**WHAT YOU ARE ASKED TO DO**: Once you find the line with "Task: Click the gray" in the data that follows, repeat it and every line after it exactly, through the line with "Click the home".
________________________________________
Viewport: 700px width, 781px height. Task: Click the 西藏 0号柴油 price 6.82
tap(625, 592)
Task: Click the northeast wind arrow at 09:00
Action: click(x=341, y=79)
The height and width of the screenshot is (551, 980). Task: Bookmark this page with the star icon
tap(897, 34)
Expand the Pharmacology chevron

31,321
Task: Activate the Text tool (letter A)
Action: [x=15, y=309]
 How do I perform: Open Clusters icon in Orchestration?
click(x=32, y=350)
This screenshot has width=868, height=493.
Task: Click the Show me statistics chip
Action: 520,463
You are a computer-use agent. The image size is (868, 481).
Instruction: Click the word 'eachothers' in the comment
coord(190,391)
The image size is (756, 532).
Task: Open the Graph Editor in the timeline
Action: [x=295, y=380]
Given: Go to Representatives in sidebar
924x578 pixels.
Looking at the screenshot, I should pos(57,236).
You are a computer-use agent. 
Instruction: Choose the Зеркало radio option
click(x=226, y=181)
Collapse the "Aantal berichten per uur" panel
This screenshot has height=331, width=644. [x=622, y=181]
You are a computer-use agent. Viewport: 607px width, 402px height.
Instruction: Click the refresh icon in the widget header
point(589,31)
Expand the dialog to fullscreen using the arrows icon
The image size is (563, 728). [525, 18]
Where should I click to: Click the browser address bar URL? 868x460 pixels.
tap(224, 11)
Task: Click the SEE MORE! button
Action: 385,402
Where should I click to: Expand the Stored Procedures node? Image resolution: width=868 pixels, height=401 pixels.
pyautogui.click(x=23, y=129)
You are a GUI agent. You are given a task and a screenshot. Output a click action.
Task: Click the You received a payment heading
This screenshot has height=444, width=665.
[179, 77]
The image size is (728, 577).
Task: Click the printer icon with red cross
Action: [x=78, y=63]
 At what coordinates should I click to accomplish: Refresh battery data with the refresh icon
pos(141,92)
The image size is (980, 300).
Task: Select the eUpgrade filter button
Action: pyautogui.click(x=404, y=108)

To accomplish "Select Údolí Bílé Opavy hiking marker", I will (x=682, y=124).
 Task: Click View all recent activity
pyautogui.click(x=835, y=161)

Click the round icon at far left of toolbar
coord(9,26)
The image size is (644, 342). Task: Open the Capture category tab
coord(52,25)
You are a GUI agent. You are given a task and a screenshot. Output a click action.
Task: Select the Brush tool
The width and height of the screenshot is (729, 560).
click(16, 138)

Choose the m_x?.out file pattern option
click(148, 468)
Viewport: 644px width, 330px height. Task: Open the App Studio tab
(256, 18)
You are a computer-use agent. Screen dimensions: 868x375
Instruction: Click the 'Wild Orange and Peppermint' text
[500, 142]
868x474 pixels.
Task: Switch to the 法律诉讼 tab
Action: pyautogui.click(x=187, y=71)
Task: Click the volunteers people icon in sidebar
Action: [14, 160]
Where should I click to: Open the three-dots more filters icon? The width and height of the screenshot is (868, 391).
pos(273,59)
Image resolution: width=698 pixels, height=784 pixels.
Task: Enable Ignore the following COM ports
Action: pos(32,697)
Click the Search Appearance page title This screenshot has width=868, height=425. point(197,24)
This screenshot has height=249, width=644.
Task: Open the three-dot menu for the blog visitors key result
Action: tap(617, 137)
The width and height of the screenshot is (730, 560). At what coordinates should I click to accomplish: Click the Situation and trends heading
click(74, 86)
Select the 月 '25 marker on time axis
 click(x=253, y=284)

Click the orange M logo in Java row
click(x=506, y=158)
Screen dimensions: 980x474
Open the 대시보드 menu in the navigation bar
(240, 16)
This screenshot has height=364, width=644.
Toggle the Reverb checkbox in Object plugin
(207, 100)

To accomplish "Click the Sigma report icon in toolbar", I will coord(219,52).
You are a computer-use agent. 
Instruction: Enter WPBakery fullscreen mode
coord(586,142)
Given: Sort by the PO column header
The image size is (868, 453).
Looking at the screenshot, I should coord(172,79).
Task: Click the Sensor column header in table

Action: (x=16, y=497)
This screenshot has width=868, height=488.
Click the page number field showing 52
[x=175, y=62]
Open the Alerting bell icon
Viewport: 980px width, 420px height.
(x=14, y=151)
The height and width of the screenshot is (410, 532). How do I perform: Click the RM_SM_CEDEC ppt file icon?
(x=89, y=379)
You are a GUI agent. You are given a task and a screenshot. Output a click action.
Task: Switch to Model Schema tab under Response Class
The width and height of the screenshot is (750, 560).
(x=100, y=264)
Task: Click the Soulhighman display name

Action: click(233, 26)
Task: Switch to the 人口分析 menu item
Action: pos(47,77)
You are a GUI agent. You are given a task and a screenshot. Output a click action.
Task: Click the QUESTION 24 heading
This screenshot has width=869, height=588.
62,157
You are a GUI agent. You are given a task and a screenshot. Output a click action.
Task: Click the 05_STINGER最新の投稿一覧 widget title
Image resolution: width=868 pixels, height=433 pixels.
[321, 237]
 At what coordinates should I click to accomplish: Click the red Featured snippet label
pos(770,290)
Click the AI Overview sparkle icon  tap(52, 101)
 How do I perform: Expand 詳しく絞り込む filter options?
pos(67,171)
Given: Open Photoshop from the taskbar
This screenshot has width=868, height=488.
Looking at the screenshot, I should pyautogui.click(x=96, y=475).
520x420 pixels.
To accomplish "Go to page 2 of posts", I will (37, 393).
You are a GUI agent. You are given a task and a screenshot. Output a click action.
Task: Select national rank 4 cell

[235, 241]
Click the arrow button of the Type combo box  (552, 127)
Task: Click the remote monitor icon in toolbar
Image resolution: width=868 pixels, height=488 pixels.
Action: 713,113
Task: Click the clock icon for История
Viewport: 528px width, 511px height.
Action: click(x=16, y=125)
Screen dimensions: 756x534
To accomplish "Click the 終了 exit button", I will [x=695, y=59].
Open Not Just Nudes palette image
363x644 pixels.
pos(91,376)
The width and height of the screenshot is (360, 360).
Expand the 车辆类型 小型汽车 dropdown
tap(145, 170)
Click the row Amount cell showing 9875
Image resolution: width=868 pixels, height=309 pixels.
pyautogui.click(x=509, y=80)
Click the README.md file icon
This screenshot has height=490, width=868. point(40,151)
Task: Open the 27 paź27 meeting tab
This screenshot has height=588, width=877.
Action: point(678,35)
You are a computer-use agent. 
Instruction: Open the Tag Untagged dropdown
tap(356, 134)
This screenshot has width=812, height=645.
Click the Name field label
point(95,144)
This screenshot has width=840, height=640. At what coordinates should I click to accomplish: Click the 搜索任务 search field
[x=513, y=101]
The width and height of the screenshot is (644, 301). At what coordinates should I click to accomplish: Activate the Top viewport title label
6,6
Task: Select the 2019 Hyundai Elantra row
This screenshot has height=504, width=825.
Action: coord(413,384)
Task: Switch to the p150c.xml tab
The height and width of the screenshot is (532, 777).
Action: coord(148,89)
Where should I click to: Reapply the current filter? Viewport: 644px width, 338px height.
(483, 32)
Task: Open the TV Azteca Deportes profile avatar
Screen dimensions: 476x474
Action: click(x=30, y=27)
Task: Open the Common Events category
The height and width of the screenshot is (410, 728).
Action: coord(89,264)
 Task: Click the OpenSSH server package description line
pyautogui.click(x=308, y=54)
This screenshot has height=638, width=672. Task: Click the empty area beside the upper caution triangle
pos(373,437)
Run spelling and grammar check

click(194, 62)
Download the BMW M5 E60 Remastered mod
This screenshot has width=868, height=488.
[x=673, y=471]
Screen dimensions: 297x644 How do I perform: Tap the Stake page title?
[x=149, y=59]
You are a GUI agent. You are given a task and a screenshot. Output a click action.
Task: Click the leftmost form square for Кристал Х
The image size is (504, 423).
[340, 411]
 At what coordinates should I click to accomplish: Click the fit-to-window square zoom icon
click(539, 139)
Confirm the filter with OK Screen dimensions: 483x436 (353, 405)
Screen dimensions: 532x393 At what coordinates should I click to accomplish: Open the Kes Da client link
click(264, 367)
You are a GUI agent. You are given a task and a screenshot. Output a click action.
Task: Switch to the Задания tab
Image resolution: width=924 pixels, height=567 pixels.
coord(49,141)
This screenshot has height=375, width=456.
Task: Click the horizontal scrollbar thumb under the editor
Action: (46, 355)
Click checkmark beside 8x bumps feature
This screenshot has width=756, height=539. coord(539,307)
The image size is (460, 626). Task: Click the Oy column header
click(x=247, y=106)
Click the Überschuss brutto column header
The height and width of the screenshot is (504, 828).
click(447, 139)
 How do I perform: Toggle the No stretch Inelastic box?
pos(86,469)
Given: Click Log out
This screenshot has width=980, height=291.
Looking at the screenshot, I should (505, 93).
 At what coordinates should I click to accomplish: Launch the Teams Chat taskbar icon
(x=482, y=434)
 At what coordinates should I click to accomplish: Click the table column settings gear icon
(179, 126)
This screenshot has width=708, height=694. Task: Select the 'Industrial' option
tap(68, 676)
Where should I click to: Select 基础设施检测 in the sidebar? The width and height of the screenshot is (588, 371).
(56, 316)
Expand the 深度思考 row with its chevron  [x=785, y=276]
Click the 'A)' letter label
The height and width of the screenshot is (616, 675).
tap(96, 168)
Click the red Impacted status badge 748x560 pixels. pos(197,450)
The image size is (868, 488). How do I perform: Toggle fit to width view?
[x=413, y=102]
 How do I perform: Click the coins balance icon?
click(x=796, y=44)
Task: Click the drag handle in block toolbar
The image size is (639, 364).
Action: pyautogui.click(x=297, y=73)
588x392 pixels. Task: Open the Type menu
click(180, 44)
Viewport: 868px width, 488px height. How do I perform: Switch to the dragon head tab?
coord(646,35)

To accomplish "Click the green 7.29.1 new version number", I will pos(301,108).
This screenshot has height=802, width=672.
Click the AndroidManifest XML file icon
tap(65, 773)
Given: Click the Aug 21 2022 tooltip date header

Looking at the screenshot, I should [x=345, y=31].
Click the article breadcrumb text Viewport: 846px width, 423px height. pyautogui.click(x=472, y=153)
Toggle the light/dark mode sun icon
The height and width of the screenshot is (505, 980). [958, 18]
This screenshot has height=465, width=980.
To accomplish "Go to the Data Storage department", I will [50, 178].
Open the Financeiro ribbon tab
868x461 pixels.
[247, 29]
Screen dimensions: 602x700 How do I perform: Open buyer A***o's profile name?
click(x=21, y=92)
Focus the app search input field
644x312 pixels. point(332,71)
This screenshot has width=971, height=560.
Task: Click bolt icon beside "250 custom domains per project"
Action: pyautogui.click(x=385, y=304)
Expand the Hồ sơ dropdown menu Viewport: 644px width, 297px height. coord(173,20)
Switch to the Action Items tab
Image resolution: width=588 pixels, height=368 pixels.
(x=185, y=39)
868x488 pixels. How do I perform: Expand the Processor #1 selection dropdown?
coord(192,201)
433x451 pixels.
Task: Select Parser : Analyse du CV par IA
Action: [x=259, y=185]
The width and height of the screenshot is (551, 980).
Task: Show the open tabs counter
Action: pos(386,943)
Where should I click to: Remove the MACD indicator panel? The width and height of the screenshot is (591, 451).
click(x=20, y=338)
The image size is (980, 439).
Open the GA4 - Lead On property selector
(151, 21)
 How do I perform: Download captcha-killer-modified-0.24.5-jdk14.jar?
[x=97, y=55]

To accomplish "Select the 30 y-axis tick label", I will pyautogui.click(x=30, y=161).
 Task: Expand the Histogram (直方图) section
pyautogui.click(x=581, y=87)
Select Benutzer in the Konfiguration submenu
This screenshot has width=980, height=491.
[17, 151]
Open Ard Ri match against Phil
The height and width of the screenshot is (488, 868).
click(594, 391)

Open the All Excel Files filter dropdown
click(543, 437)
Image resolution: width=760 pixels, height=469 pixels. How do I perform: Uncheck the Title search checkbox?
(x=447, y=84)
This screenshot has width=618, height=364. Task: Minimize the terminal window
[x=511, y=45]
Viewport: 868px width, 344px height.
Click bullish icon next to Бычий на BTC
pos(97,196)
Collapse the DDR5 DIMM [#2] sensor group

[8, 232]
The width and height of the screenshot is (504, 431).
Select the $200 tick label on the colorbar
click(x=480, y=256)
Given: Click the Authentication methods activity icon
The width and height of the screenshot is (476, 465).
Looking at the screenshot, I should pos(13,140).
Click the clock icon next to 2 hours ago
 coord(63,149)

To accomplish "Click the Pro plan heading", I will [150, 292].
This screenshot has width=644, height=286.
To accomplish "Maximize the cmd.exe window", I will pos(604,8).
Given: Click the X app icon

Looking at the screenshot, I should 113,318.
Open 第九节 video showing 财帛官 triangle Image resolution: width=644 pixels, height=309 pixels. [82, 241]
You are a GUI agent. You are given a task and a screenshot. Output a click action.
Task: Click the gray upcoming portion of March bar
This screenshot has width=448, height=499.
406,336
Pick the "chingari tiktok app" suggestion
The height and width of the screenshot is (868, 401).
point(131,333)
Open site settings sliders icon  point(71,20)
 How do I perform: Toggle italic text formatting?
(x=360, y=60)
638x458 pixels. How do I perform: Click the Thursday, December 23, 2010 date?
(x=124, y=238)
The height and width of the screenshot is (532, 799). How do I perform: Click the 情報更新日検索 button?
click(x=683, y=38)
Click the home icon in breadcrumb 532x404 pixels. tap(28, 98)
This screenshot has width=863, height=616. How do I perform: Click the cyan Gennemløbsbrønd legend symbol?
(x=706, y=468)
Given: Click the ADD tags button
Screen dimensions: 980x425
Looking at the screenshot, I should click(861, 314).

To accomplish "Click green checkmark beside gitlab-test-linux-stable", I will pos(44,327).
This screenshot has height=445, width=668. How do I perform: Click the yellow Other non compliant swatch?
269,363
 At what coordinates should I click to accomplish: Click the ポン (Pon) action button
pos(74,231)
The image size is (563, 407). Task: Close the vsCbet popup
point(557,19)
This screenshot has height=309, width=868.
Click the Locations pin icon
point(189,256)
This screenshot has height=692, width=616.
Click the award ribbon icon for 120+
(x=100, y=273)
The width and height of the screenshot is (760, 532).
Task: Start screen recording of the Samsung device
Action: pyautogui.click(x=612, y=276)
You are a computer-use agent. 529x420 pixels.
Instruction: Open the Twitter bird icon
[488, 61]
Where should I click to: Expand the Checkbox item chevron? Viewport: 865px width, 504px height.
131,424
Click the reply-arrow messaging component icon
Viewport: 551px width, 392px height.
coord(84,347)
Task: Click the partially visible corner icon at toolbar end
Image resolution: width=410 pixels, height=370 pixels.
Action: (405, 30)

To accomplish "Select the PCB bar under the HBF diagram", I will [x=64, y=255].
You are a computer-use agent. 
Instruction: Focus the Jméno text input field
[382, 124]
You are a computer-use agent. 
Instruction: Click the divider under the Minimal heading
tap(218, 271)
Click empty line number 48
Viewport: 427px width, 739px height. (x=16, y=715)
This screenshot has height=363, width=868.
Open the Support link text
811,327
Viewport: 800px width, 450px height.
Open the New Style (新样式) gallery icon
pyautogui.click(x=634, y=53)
________________________________________
**ANSWER SPACE**:
Task: Click the gray upcoming portion of March bar
This screenshot has width=448, height=499.
406,336
Pick the "chingari tiktok app" suggestion
The height and width of the screenshot is (868, 401).
point(131,333)
Open site settings sliders icon  point(71,20)
 How do I perform: Toggle italic text formatting?
(x=360, y=60)
638x458 pixels. How do I perform: Click the Thursday, December 23, 2010 date?
(x=124, y=238)
The height and width of the screenshot is (532, 799). How do I perform: Click the 情報更新日検索 button?
click(x=683, y=38)
Click the home icon in breadcrumb 532x404 pixels. tap(28, 98)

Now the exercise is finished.